§ **Task input**:
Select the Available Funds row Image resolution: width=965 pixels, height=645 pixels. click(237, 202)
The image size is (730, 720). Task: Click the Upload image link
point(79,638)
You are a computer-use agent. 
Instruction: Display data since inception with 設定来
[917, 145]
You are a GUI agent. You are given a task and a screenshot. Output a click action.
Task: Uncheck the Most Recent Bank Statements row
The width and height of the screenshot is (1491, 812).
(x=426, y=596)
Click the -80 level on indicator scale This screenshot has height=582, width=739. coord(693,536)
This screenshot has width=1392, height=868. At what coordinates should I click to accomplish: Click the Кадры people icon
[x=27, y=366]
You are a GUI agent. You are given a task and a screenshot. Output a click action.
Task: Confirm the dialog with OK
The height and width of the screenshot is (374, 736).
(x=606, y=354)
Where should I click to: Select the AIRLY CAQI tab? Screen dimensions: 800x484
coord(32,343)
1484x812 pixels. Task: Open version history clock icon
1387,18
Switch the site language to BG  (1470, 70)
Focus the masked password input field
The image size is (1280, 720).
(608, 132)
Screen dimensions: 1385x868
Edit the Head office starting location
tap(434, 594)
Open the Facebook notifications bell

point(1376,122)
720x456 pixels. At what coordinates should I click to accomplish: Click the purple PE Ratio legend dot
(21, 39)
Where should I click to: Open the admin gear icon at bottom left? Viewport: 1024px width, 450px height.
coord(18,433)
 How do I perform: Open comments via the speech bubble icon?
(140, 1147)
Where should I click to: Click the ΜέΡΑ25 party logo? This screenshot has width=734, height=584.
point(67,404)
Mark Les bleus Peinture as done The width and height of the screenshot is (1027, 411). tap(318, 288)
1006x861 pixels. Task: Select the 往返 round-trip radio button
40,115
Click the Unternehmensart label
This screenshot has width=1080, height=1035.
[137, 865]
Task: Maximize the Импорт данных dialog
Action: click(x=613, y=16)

§ **Assigned task**: The answer is the lines above between the line holding "Click the -80" and the line holding "Screen dimensions: 1385x868", inclusive, each written out exactly, and no others.

§ **Solution**:
Click the -80 level on indicator scale This screenshot has height=582, width=739. coord(693,536)
This screenshot has width=1392, height=868. At what coordinates should I click to accomplish: Click the Кадры people icon
[x=27, y=366]
You are a GUI agent. You are given a task and a screenshot. Output a click action.
Task: Confirm the dialog with OK
The height and width of the screenshot is (374, 736).
(x=606, y=354)
Where should I click to: Select the AIRLY CAQI tab? Screen dimensions: 800x484
coord(32,343)
1484x812 pixels. Task: Open version history clock icon
1387,18
Switch the site language to BG  (1470, 70)
Focus the masked password input field
The image size is (1280, 720).
(608, 132)
Screen dimensions: 1385x868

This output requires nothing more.